Request: Rewrite the data below, substituting "Screen size" for every occurrence of "Image resolution" and leaving everything else unchanged.

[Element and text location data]
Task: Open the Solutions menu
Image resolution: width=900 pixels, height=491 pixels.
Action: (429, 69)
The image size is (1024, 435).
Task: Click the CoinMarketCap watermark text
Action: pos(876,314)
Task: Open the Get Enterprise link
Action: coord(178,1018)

Right answer:
Task: Open the Solutions menu
Screen size: width=900 pixels, height=491 pixels.
Action: (429, 69)
The image size is (1024, 435).
Task: Click the CoinMarketCap watermark text
Action: pos(876,314)
Task: Open the Get Enterprise link
Action: coord(178,1018)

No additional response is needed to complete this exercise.